Gassers could be blisteringly fast, especially considering the improvisational and home-built nature of many of the cars. They frequently ran quarter-miles in not much more than nine seconds, hitting 150 mph. Drag racing fans would convert their cars to the Gasser look, raising the front suspension, deleting "unnecessary" bodywork like bumpers, and often adding scoops protruding through the hood, although the latter wasn't generally seen on the track. Nowadays, nearly any lightweight car can be a Gasser, including Corvettes and Mustangs.
Pro Street
At first glance, the Pro Street category of hot rodding seems to have been born from dragstrips, just like Gassers, but in this case, it's more aspirational since these cars never competed professionally. Instead, they emulate the aesthetics of the Pro Stock class of drag racing from the 1970s. It's not that these cars aren't fast, but since they're pretty impractical for regular street driving, they generally leave the garage only to attend car shows.
Not that there's anything wrong with that! Many of these are gorgeous machines, with drag racing rear suspensions, massive rear tires, eye-catching paint jobs, and superchargers towering up through the hoods. Many of them even take the drag-racing look so far that they feature roll cages, wheelie bars, and parachutes.
Nearly any car can be converted to a Pro Street hot rod if the builder is imaginative enough. One famous Pro Street machine is a 1982 Pontiac J2000 converted by Rick Dobbertin, proving that a car need hardly be born with high-performance genes to be genetically engineered into a spectacular monster –- in this case, a monster with 33x23x15 rear tires and a 350 small-block with dual turbos and dual superchargers.
Deuce
"Revved up like a deuce, another runner in the night, blinded by the light." These lines, from Manfred Mann's Earth Band's version of Bruce Springsteen's "Blinded by the Light," have baffled generations of non-car fans. Well, we're here to tell everyone who doesn't already know this: a "deuce" is a hot rod — apparently, one whose headlights are blinding a jogger.
There are two meanings for "deuce" in the hot-rodding world: a 1932 Ford or a two-barrel carb. For our purposes here, it's a Ford. The '32 Ford became an iconic hot rod thanks to a number of mechanical, structural, and aesthetic factors. For instance, its steel-reinforced body was vastly more durable than most earlier car bodies, which were framed with wood and covered with metal panels. This meant the Ford survived long enough for hot rodders to get older ones cheap, and they could handle the stresses of high-performance driving.

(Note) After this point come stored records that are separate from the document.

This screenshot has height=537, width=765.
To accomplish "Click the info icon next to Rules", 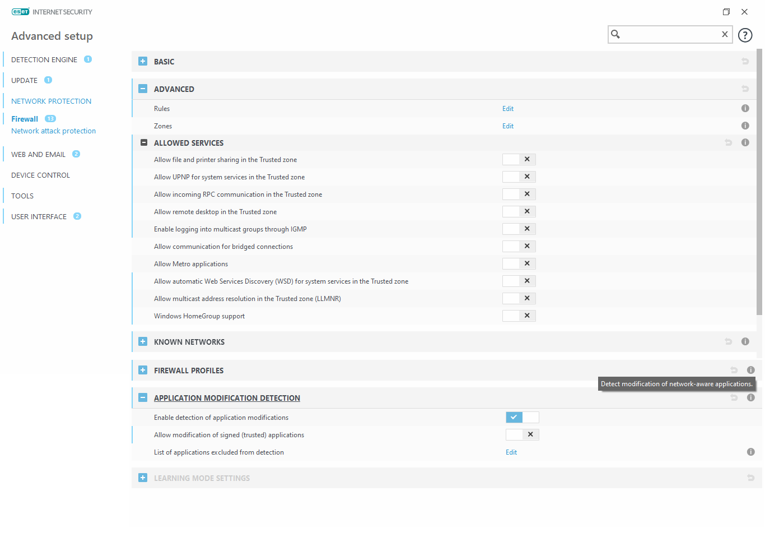I will [745, 108].
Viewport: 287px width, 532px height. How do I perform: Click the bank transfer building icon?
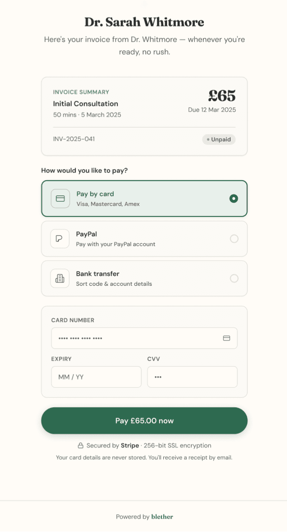point(60,278)
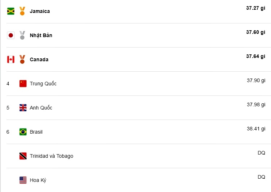Open the Trung Quốc entry

coord(43,84)

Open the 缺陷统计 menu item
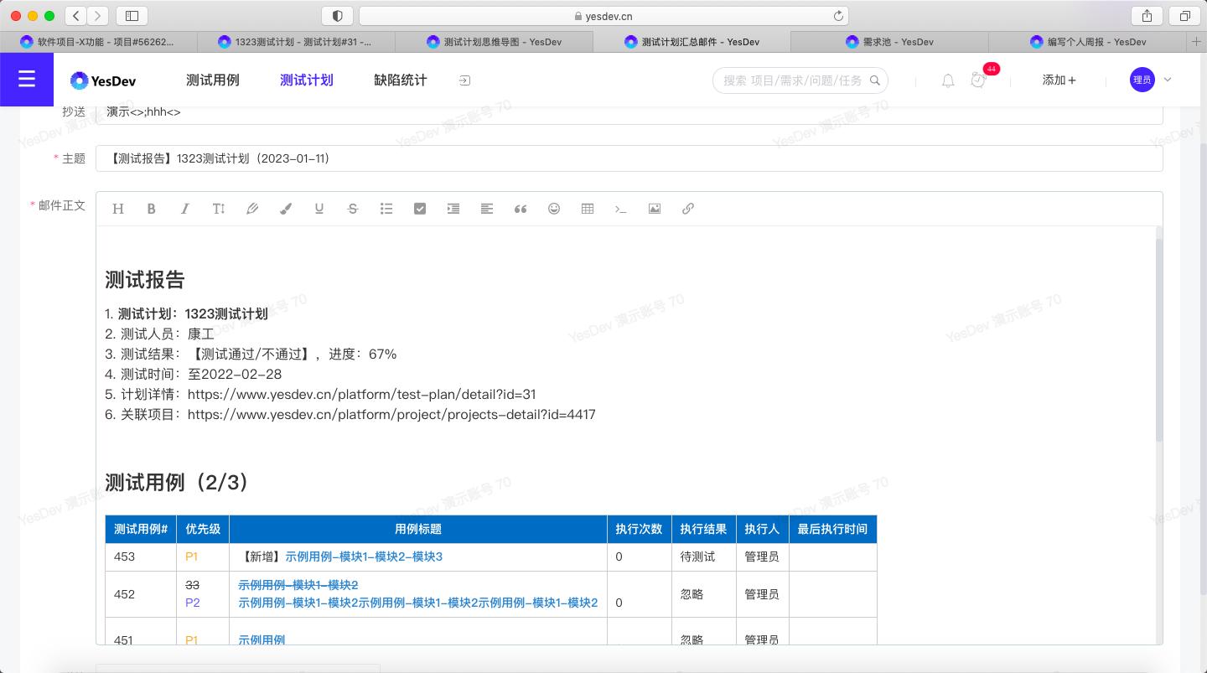tap(400, 80)
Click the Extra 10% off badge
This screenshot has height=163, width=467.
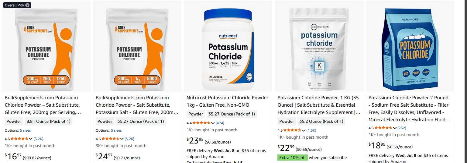coord(292,158)
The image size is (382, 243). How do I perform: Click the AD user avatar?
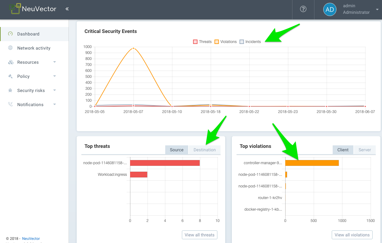click(330, 9)
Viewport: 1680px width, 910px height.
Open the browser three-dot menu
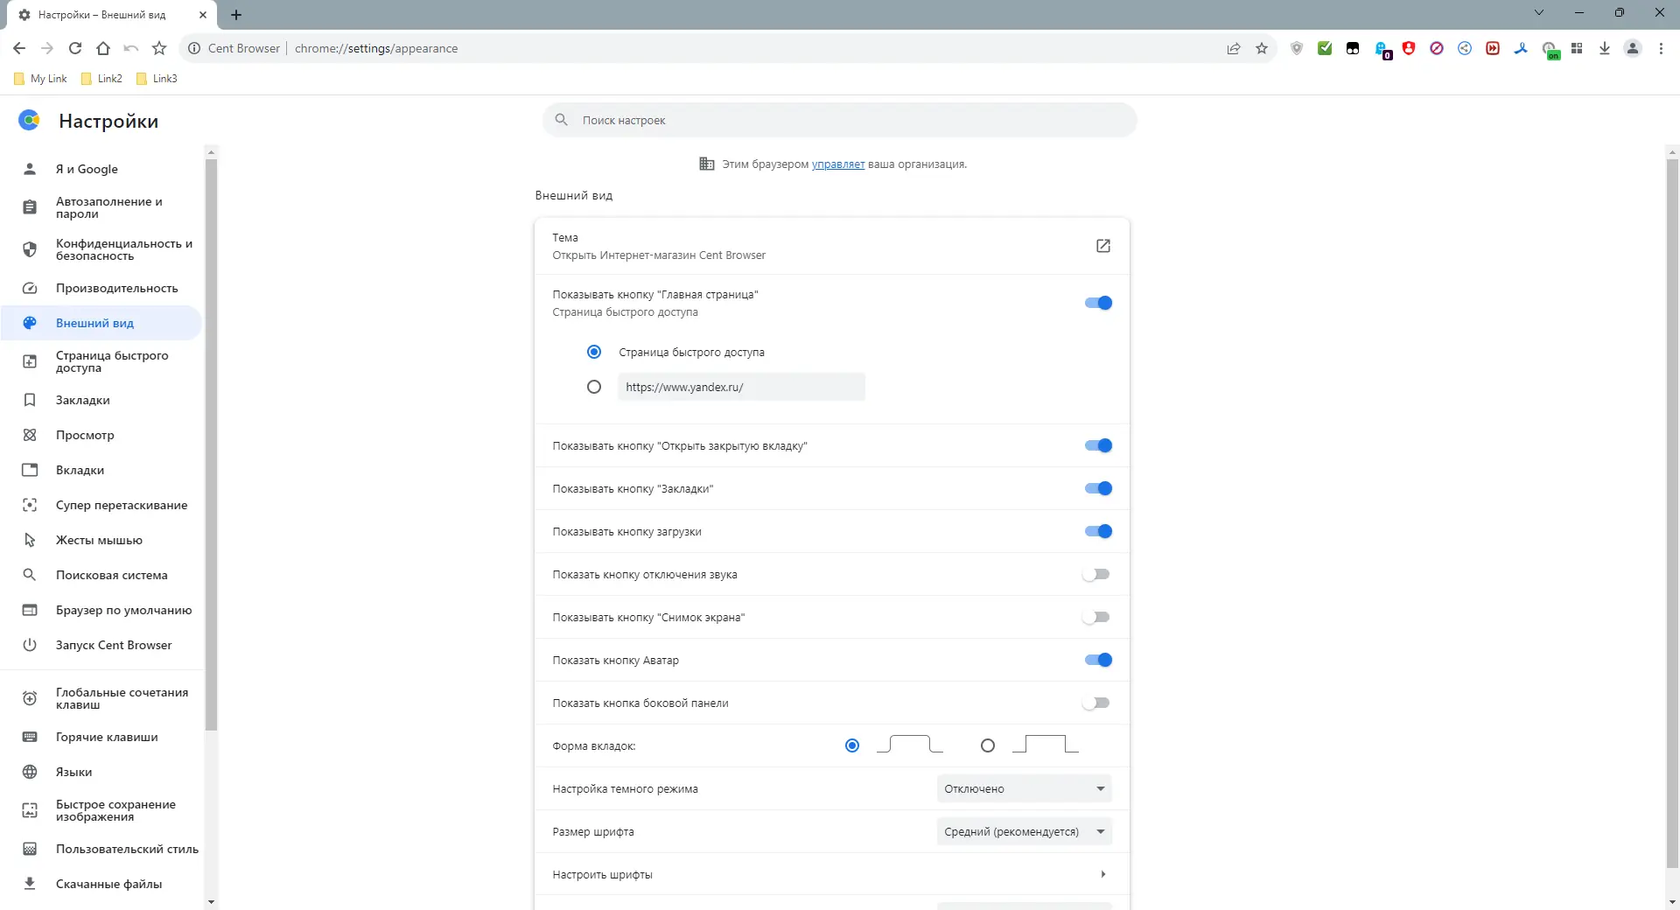[x=1661, y=49]
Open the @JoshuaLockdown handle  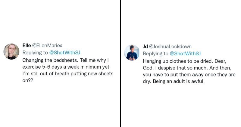coord(170,47)
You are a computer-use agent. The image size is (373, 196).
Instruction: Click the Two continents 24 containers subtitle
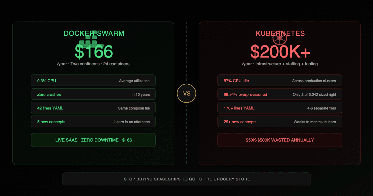tap(93, 64)
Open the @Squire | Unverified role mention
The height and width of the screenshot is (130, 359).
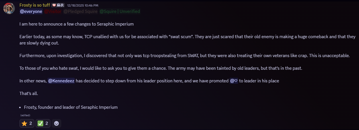click(x=120, y=11)
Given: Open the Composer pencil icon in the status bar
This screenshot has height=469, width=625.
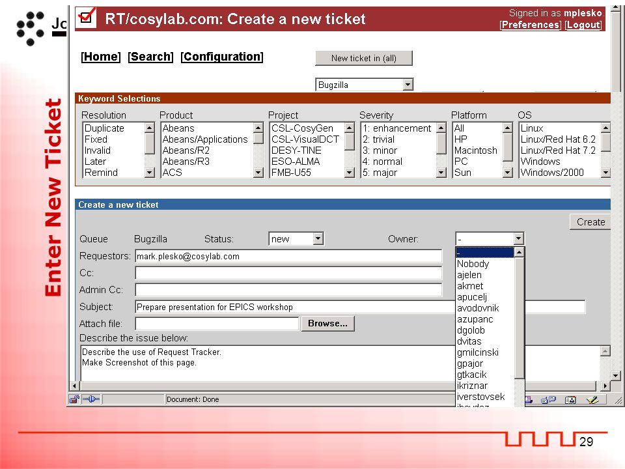Looking at the screenshot, I should (x=592, y=399).
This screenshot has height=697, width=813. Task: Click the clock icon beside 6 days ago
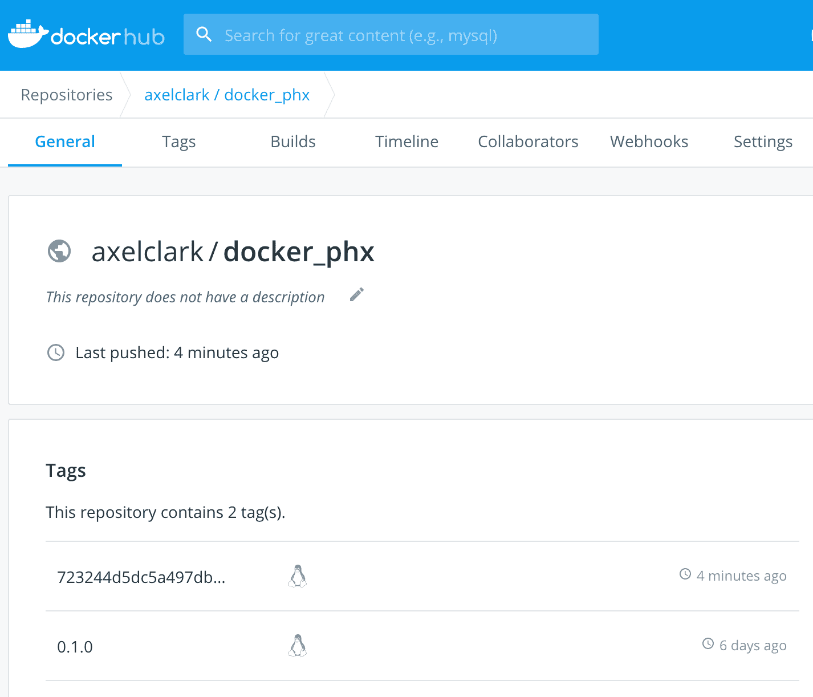point(708,644)
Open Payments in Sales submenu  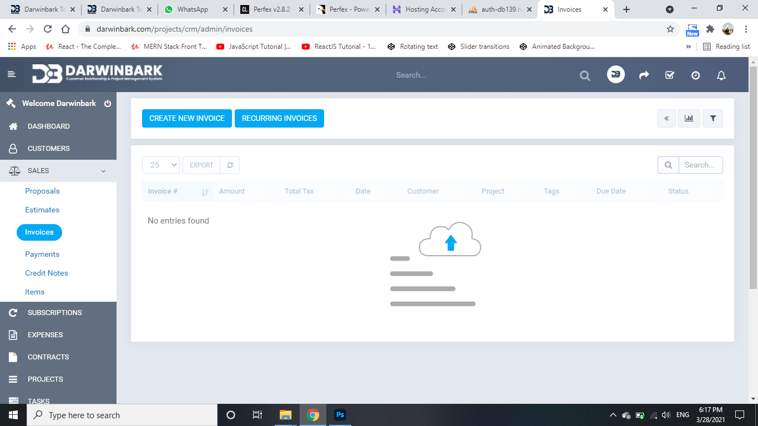[42, 254]
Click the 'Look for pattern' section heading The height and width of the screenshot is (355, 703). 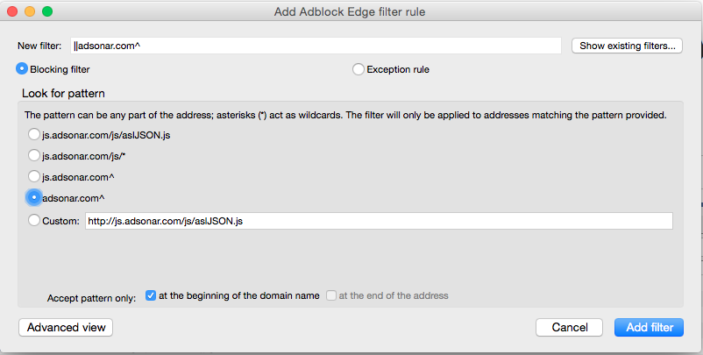click(63, 94)
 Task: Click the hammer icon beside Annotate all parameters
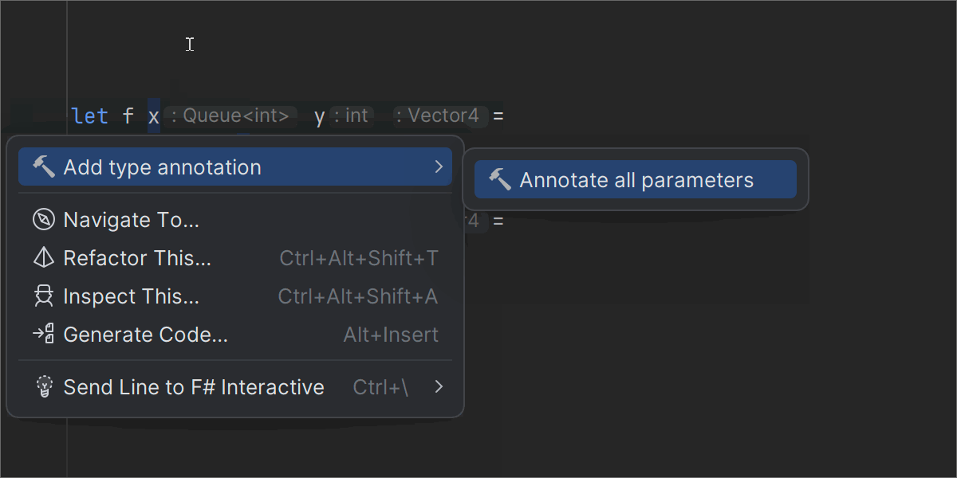tap(499, 180)
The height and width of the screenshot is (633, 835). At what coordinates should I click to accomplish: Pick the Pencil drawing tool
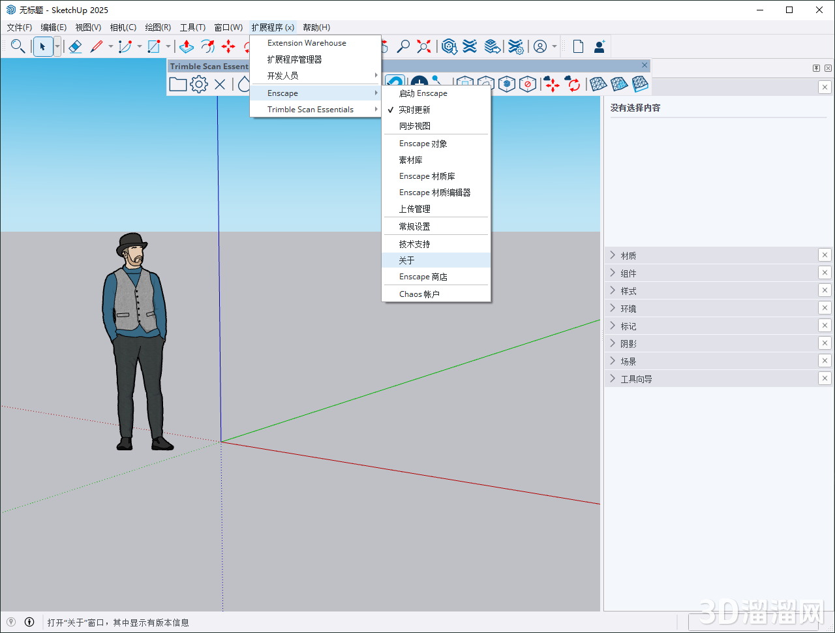(97, 46)
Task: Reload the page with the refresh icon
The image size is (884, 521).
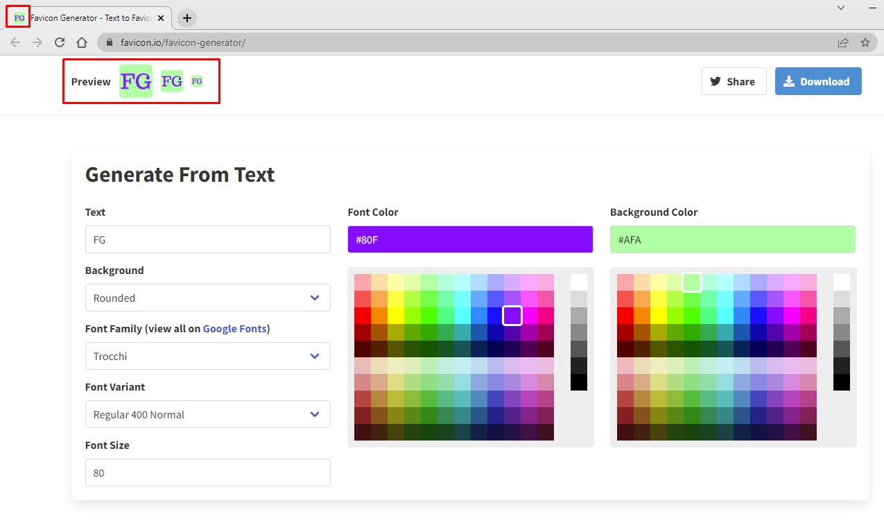Action: tap(60, 42)
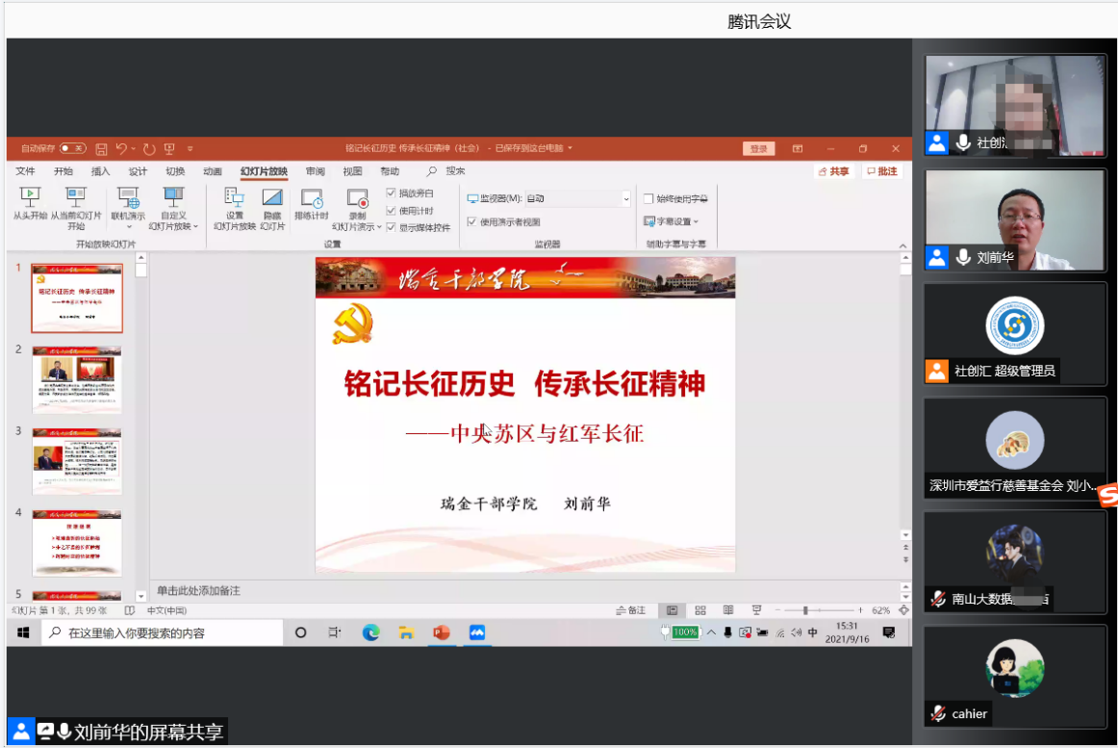1118x748 pixels.
Task: Open PowerPoint from the Windows taskbar
Action: click(442, 632)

The '32 Ford also came available with the Flathead V8, an engine that was produced in sufficient volume for hot rodders to get used ones cheaply a few years down the line. After World War II, Chevy small-block V8s became a common engine choice for Deuces. Both roadster and coupe versions of the Deuce could be made into hot rods, with the unexpected aesthetic benefit that removing the fenders and running boards created a sleek and aggressive look, thanks to the core body's clean lines.